The task:
Which lines in the material below contain the word "title"? Copy each of those lines out, treating uppercase and lowercase as different.

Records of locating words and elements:
____________________
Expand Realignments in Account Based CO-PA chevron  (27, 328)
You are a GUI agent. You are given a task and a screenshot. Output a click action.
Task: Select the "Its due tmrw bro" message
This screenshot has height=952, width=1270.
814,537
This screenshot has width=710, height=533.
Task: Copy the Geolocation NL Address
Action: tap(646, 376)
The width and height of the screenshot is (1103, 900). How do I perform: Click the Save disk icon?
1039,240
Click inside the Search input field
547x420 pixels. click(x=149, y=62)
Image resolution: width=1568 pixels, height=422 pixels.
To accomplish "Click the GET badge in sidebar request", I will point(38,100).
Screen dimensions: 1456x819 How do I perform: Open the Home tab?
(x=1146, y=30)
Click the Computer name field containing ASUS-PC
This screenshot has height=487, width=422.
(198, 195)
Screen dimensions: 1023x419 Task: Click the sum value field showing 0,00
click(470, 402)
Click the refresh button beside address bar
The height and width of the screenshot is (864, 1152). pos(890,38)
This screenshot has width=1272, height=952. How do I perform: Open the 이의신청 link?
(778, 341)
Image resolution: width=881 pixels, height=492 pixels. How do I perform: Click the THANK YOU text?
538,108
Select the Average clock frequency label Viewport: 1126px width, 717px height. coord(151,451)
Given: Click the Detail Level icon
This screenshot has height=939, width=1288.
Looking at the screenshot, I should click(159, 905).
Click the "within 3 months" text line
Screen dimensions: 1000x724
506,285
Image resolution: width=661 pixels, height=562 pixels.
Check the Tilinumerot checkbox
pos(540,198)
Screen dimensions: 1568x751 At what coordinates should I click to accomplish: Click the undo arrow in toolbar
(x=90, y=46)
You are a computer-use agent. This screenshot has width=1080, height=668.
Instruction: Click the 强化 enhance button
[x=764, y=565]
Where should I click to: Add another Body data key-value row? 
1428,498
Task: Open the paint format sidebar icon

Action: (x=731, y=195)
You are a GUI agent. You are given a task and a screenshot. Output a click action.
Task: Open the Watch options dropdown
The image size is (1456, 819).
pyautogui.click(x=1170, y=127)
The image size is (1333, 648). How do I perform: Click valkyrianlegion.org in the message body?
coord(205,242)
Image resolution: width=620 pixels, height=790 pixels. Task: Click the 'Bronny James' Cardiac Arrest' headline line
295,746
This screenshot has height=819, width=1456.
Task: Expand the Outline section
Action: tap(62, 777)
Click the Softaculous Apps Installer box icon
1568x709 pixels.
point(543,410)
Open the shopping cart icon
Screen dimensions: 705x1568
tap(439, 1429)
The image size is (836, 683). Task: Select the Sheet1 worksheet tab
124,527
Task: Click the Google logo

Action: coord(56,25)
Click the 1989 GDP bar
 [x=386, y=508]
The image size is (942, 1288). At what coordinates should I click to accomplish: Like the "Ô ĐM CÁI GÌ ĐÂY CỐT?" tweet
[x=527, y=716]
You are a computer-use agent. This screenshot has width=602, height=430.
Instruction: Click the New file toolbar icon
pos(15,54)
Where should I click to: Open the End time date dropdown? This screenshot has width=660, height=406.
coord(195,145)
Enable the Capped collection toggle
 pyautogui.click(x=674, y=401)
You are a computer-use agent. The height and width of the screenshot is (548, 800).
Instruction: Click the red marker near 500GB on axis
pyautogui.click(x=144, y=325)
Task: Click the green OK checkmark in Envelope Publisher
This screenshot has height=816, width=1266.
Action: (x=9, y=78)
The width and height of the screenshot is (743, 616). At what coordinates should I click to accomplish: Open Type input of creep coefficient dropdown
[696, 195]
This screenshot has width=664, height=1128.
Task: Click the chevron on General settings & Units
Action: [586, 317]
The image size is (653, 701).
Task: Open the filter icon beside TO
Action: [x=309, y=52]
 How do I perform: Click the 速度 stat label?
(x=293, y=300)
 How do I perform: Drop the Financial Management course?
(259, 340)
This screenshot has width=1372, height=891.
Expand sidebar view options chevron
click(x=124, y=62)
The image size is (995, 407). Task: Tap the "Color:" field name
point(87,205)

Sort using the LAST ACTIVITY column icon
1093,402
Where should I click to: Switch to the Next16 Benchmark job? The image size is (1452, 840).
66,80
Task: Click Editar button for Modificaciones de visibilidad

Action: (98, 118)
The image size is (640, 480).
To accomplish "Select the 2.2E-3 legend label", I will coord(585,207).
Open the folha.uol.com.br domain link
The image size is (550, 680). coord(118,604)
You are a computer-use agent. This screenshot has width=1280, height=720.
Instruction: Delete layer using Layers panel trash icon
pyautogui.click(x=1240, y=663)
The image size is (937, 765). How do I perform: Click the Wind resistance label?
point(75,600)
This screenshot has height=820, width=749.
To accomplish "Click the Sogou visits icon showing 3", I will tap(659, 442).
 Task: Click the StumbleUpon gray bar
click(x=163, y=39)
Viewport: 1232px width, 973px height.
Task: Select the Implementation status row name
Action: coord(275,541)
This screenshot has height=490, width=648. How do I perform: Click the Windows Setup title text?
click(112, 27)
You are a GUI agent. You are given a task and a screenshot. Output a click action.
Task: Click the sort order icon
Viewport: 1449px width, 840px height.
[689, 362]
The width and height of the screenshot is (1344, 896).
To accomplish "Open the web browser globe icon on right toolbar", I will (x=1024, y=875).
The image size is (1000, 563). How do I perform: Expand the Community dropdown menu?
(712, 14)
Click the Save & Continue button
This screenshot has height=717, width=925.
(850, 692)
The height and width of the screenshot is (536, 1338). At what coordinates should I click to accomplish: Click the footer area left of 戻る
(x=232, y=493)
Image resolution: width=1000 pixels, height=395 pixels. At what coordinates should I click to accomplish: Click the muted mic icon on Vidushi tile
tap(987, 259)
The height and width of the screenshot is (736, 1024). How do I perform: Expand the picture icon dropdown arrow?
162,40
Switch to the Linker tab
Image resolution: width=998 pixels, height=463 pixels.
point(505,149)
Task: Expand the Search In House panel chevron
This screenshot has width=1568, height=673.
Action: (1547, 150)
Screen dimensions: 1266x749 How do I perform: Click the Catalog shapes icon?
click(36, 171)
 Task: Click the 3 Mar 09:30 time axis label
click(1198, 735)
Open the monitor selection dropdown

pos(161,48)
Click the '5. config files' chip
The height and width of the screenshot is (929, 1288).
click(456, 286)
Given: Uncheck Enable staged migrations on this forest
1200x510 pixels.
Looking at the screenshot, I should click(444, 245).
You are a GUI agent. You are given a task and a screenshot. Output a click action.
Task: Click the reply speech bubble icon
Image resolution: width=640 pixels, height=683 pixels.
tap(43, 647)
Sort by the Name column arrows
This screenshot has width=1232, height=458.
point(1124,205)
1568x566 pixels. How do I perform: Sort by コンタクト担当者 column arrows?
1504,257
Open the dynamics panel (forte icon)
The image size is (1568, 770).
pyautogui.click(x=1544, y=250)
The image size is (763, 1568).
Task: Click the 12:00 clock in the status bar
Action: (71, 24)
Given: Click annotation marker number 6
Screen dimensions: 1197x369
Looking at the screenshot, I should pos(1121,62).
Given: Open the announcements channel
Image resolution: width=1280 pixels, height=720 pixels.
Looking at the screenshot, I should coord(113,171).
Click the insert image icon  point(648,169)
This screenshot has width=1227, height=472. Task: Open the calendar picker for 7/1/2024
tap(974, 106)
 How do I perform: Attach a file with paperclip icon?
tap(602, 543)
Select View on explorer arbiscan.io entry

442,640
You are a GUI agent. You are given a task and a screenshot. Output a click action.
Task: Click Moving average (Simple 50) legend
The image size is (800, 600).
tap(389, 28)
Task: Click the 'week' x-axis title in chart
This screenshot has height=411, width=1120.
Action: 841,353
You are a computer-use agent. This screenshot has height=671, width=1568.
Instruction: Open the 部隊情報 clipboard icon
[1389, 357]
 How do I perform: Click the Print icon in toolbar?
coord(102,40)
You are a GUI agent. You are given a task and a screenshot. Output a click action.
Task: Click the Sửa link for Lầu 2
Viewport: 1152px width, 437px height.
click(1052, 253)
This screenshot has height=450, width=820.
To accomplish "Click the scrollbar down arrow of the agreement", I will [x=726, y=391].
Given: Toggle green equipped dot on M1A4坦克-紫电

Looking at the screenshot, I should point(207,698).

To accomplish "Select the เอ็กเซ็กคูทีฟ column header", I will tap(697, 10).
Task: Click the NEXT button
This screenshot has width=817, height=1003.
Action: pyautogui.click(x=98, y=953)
____________________
Solution for this exercise:
This screenshot has height=490, width=648. How do I perform: Click the Windows Setup title text?
Task: Click the 'week' x-axis title in chart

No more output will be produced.